Aux Pays-Bas, l’euthanasie a été pratiquée sur un enfant de moins de 12 ans. Il s’agit du premier cas depuis que le gouvernement néerlandais a élargi, en février 2024, la législation autorisant l’euthanasie des mineurs âgés de 1 à 12 ans souffrant de maladies incurables et éprouvant des douleurs insupportables. Les autorités néerlandaises n’ont pas révélé l’âge exact, le sexe ou l’état de santé de l’enfant et n’ont fourni aucune information sur sa situation familiale ni sur l’établissement de santé où il a été hospitalisé. Le gouvernement néerlandais a expliqué que le médecin traitant avait signalé la procédure à la commission spéciale compétente, qui avait examiné le dossier médical et interrogé le médecin. La commission a transmis son avis au parquet, qui déterminera si le professionnel a respecté le cadre légal applicable. Dans le système néerlandais, le contrôle s’effectue ex post et non l’autorisation préalable.

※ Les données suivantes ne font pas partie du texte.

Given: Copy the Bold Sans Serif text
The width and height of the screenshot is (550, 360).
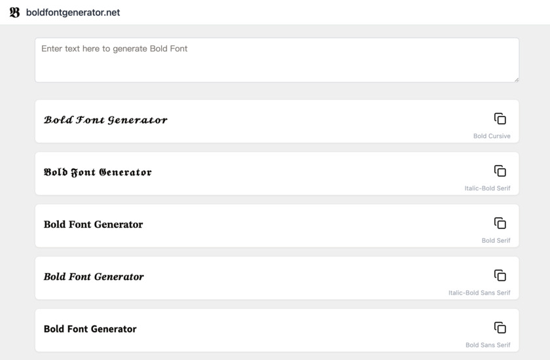Looking at the screenshot, I should [500, 328].
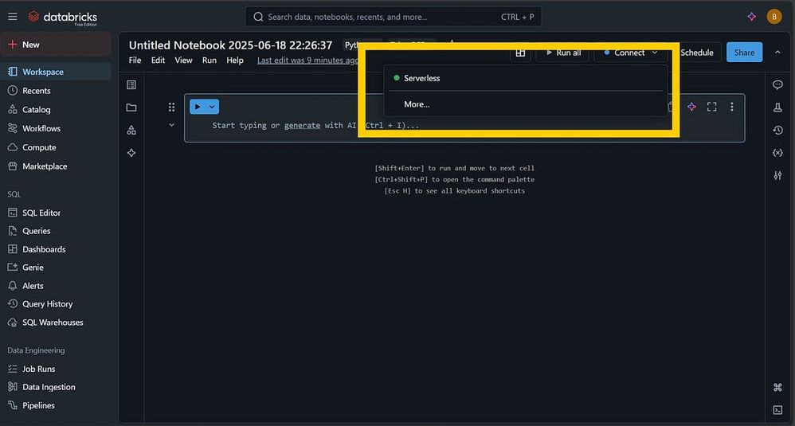Open the workspace folder browser icon
The height and width of the screenshot is (426, 795).
pyautogui.click(x=131, y=107)
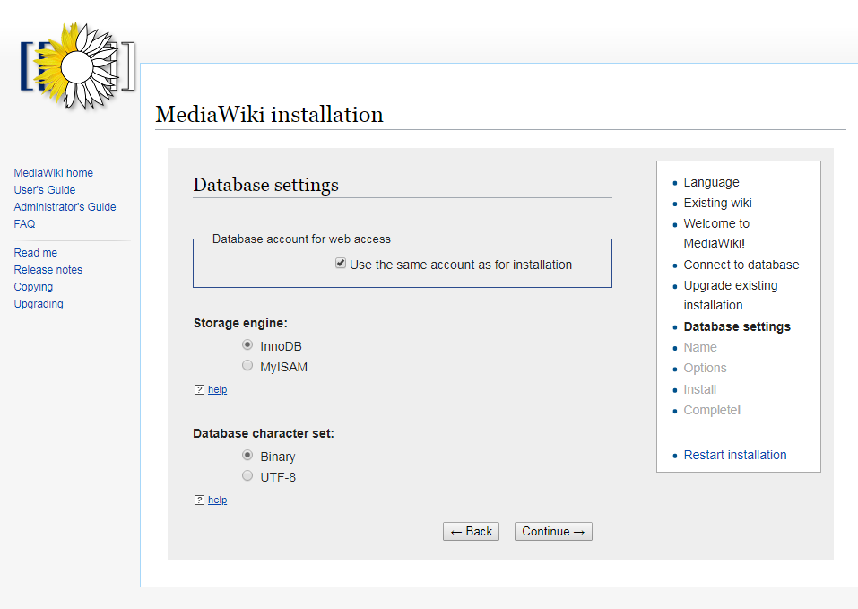Click the help question-mark icon under Database character set
The image size is (858, 609).
199,500
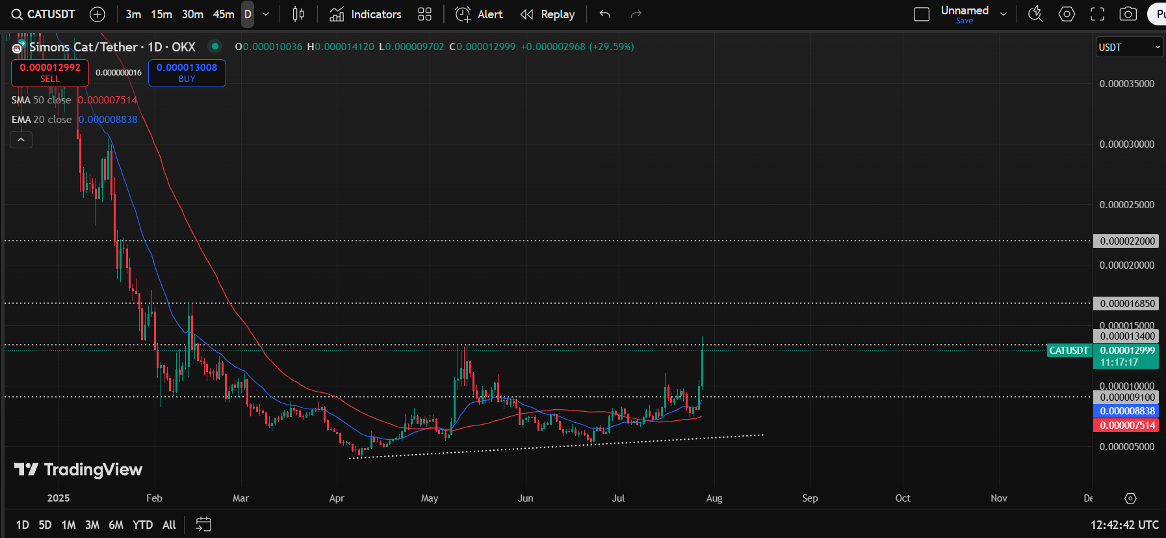Expand the interval dropdown next to D
This screenshot has height=538, width=1166.
click(266, 14)
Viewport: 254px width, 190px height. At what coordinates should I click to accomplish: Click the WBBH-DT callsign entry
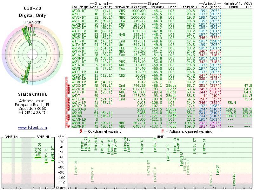(79, 123)
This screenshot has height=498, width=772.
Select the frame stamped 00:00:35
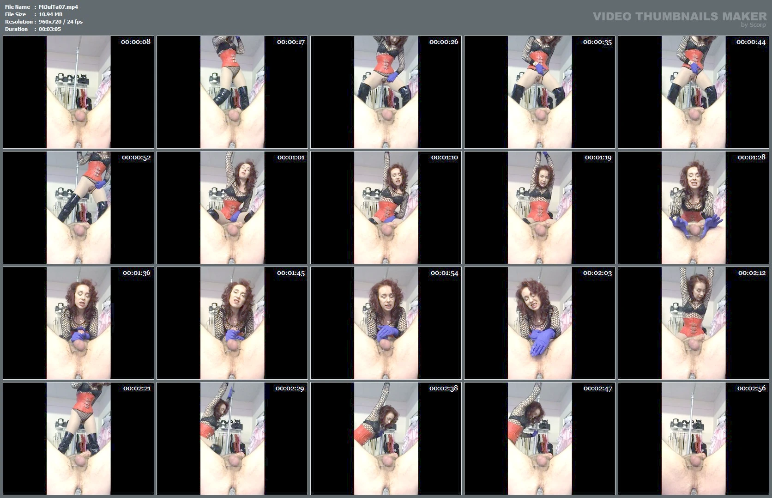point(540,92)
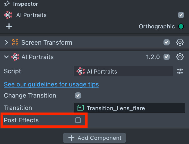
Task: Click the plus icon below object name
Action: 9,26
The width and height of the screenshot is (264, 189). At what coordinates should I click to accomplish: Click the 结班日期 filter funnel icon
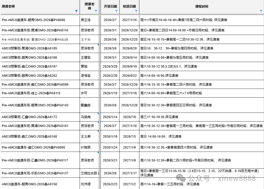click(x=136, y=11)
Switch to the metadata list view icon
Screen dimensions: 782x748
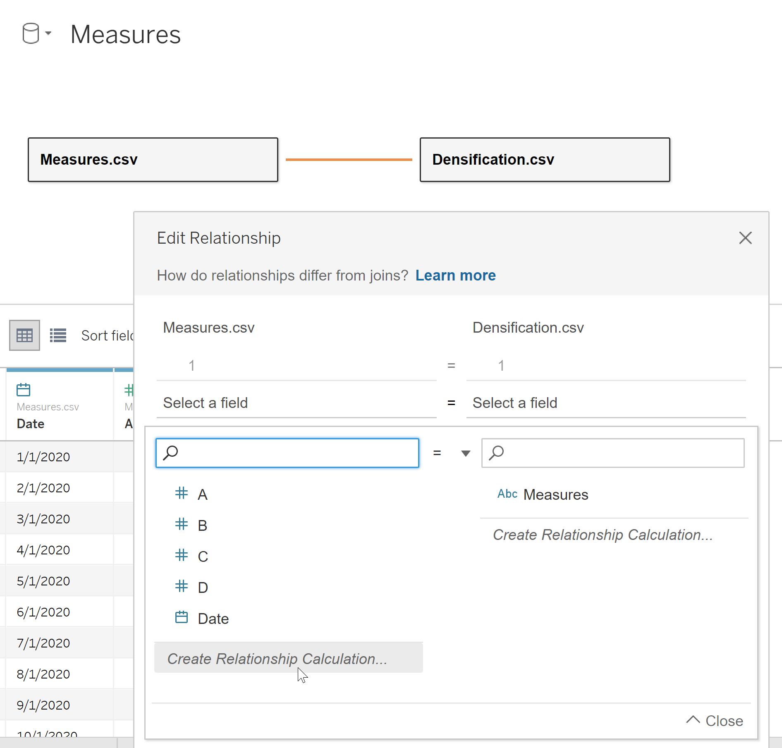58,335
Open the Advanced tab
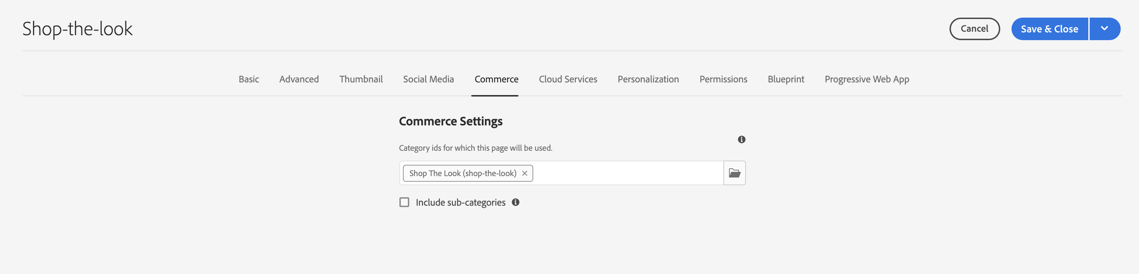The image size is (1139, 274). 299,79
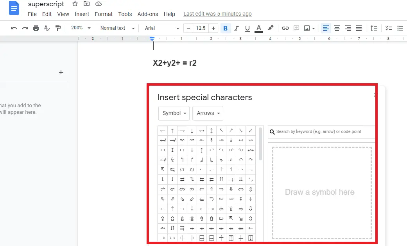
Task: Select the Paint format tool
Action: click(58, 28)
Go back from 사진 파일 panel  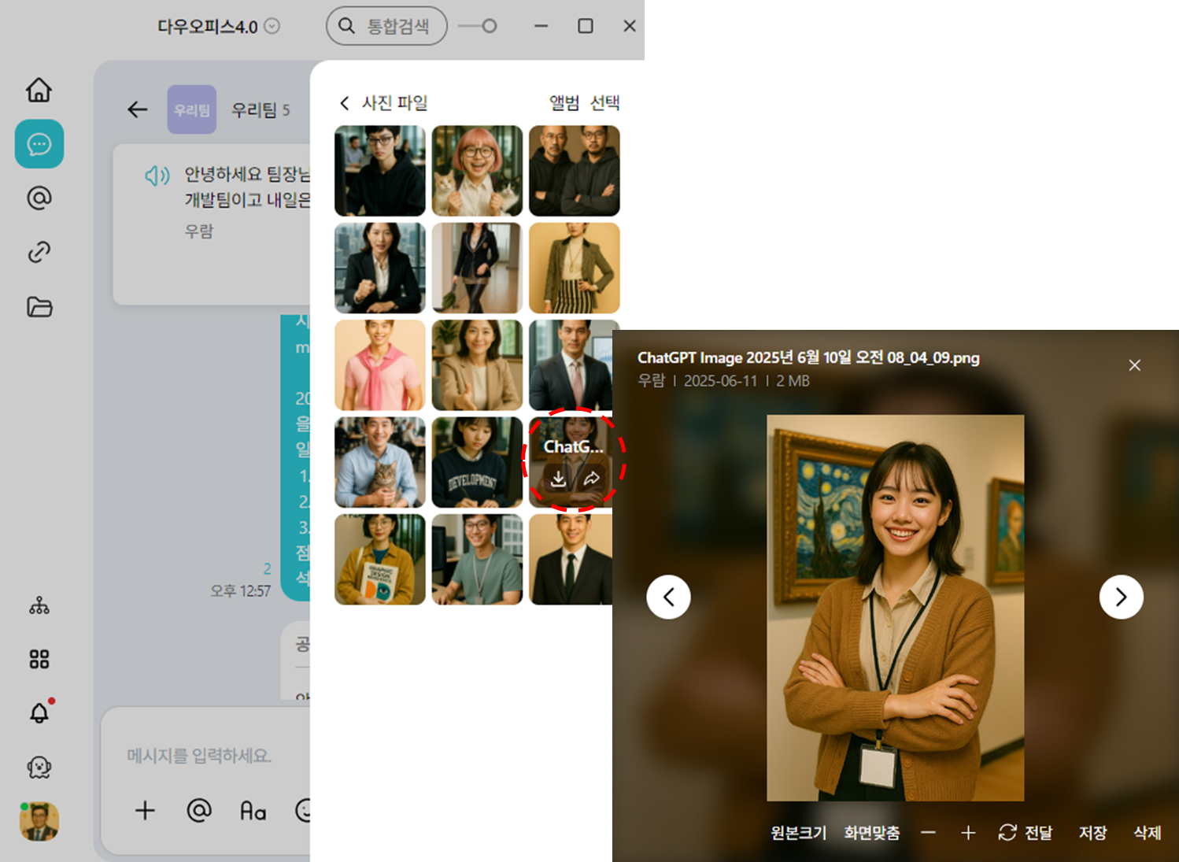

L’euthanasie des mineurs nécessite le consentement des parents et des médecins, selon lesquels il n’existe pas d’alternatives raisonnables pour soulager les souffrances. Aux Pays-Bas, l’euthanasie est limitée aux enfants gravement malades et dont la mort est considérée comme imminente. Les pathologies considérées comprennent des malformations congénitales graves, des maladies métaboliques et des atteintes graves des organes vitaux. Au moment de son adoption, le gouvernement avait précisé que la règle couvrirait un « petit groupe » de 5 à 10 enfants de moins de 12 ans par an, pour lesquels les soins palliatifs ne suffisent pas à soulager les souffrances.
En 2002, les Pays-Bas ont été le premier pays à légaliser l’euthanasie et le suicide assisté. Ils ont également été les premiers, en 2014, à les autoriser pour les mineurs de plus de 12 ans capables de discernement, ainsi que pour les nouveau-nés de moins d’un an, avec l’accord de leurs parents. La législation a ensuite été étendue en 2024 aux enfants de moins de 12 ans dans des circonstances spécifiques. Selon un rapport publié en mai 2025 par les Comités régionaux d’examen de l’euthanasie, l’année 2024 a établi un nouveau record avec 9 958 cas, soit 10 % de plus que l’année précédente. Cela représente 5,8% des 172.049 décès recensés dans le pays.